Anayasımızda yapılan son düzenlemelerden bazılarının tersine işleyerek insan haklarının korunmasını da tehlikeye düşüneceği görülmektedir. Suçlarla mücadele yani güvenliğimiz ve insan hakları bir birine ters düşen kavramlar değildir. Bu durumda hakların en başında yer alan yaşama hakkımız dahi garanti edilmiş değildir.
A.B.liğine ve insan hakları alanındaki iyileştirmelere karşı olmadığımızı özellikle belirttik.

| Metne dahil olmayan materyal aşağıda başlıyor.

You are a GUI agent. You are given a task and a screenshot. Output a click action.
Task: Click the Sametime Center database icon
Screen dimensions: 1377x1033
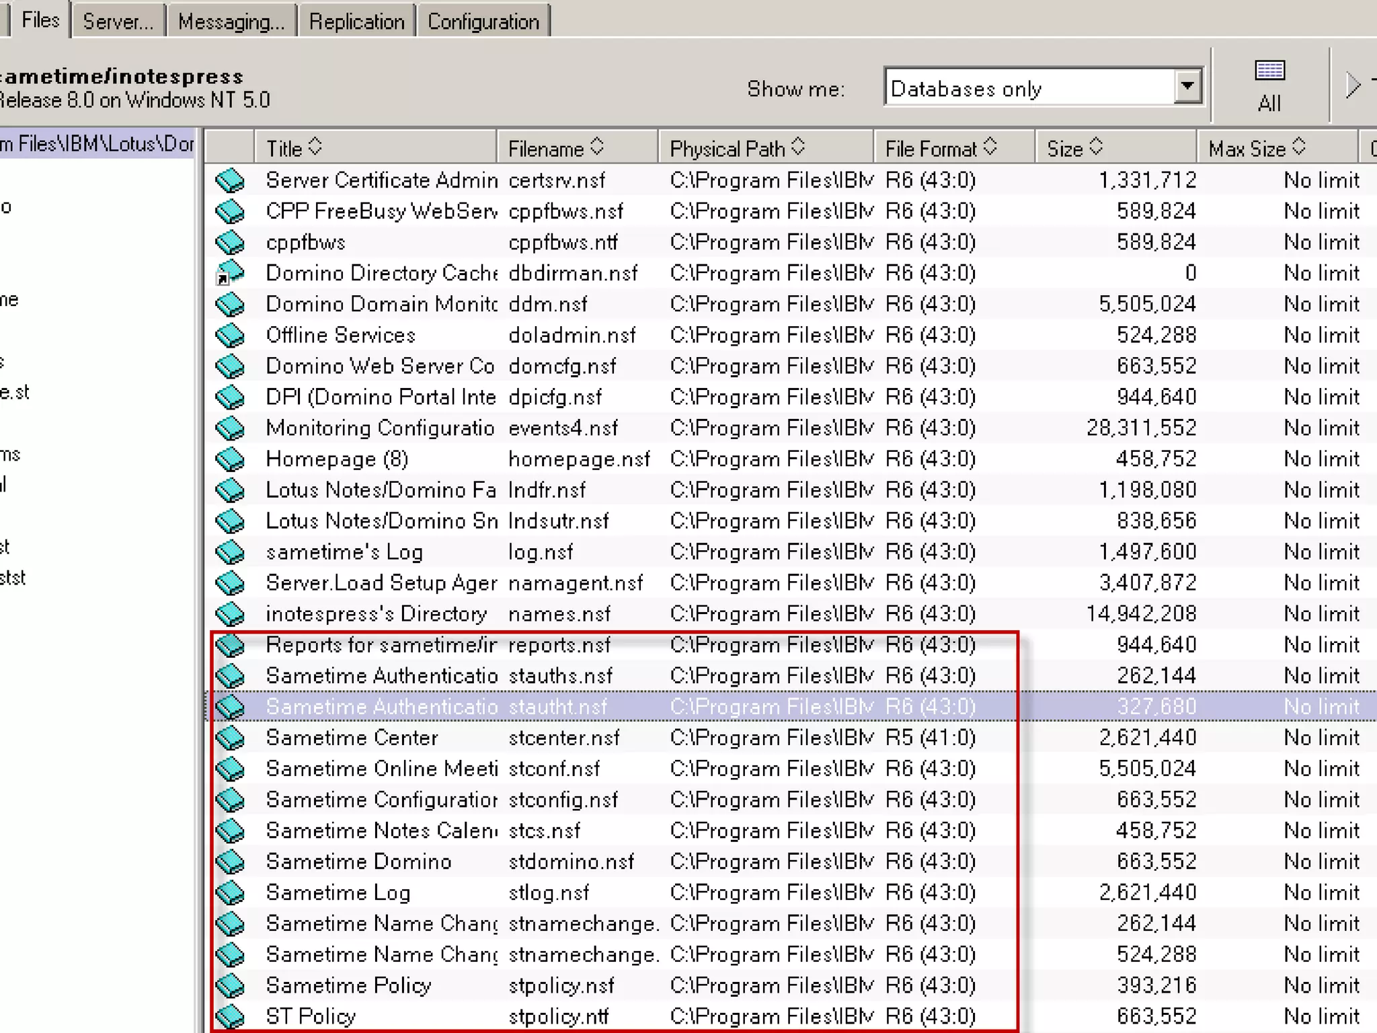coord(230,738)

Anayasamız yapılan bu değişiklikle;
“Milli güvenlik, kamu düzeni, suç işlenmesinin önlenmesi, genel sağlık ve genel ahlakın korunması veya başkalarının hak ve özgürlüklerinin korunması sebeplerinden biri veya bir kaçına bağlı olarak, usulüne göre verilmiş hakim kararı olmadıkça; yine bu sebeplere bağlı olarak gecikmesinde sakınca bulunan hallerde de kanunda yetkili kılınmış merciin yazılı emri bulunmadıkça kimsenin üstü, özel kağıtlar ve eşyası aranamaz ve bunlara el konulamaz” şeklinde yapılan Anayasa değişikliği ilk bakışta son derece olumlu gözükmektedir. Oysa yeni düzenlemeye yakından bakıldığında ve uygulamadabırakınız işlenmiş suçlarla mücadeleyi; önleyici kolluk hizmetlerinin dahi yapılamaz duruma sokulmuş bulunduğu gözükecektir.
Gerçekten bir canlı bombanın polis tarafından fark edilmesi halinde etkisiz hale getirilmesi mümkün olamayacak, bu durumda dahi yazılı emir alınması gerekecektir.(Prof.Dr. Bahri Öztürk Çağın Polisi Sayı 13.)
Yapılan bu Anayasa değişikliklerine uygun olarak CMUK nun uygulanmasının polisi zor ve tereddütlü durumda bıraktığı böyle durumlarda olaya müdahale eden polisin insan haklarını ihlal ederek kötü muamelede bulunduğu şeklinde ki şikayete maruz kalınarak konunun AB. İnsan hakları mahkemesine kadar taşındığı görülmekte olduğundan bu görüntülerin oluşunu önleyecek ve polisin olaya müdaheledeki tereddütlerini de giderecek düzenlemelerin bir an önce yapılmasında yarar bulunmaktadır.